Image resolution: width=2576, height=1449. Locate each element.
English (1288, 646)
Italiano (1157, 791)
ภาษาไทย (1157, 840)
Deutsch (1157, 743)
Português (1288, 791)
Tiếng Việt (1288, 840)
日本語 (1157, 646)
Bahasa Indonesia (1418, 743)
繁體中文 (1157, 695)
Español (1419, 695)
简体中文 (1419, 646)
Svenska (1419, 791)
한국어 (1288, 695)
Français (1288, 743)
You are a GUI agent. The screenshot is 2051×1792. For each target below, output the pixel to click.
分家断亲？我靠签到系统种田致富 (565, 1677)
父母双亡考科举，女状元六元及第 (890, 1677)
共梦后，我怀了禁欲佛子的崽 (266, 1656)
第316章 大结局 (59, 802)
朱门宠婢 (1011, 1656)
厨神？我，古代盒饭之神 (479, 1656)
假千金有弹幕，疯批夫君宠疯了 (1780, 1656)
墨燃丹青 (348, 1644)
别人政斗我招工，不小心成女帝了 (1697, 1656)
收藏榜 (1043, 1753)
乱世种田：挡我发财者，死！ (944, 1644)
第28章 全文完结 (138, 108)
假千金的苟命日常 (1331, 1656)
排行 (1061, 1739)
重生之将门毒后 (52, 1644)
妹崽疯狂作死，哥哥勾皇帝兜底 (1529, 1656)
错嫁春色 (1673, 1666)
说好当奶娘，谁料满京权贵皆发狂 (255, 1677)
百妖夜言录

○ ○ ○ ○ ○

**Activity:** Word for word, restate all of the entries.

**Result of this task:**
Image resolution: width=2576, height=1449. Locate each element.
English (1288, 646)
Italiano (1157, 791)
ภาษาไทย (1157, 840)
Deutsch (1157, 743)
Português (1288, 791)
Tiếng Việt (1288, 840)
日本語 (1157, 646)
Bahasa Indonesia (1418, 743)
繁體中文 (1157, 695)
Español (1419, 695)
简体中文 (1419, 646)
Svenska (1419, 791)
한국어 (1288, 695)
Français (1288, 743)
You are a GUI agent. The screenshot is 2051×1792. For each target below, output the pixel to click.
分家断亲？我靠签到系统种田致富 (565, 1677)
父母双亡考科举，女状元六元及第 (890, 1677)
共梦后，我怀了禁欲佛子的崽 (266, 1656)
第316章 大结局 (59, 802)
朱门宠婢 (1011, 1656)
厨神？我，古代盒饭之神 (479, 1656)
假千金有弹幕，疯批夫君宠疯了 (1780, 1656)
墨燃丹青 (348, 1644)
别人政斗我招工，不小心成女帝了 (1697, 1656)
收藏榜 (1043, 1753)
乱世种田：挡我发财者，死！ (944, 1644)
第28章 全文完结 (138, 108)
假千金的苟命日常 (1331, 1656)
排行 (1061, 1739)
重生之将门毒后 (52, 1644)
妹崽疯狂作死，哥哥勾皇帝兜底 (1529, 1656)
错嫁春色 (1673, 1666)
说好当奶娘，谁料满京权贵皆发狂 (255, 1677)
百妖夜言录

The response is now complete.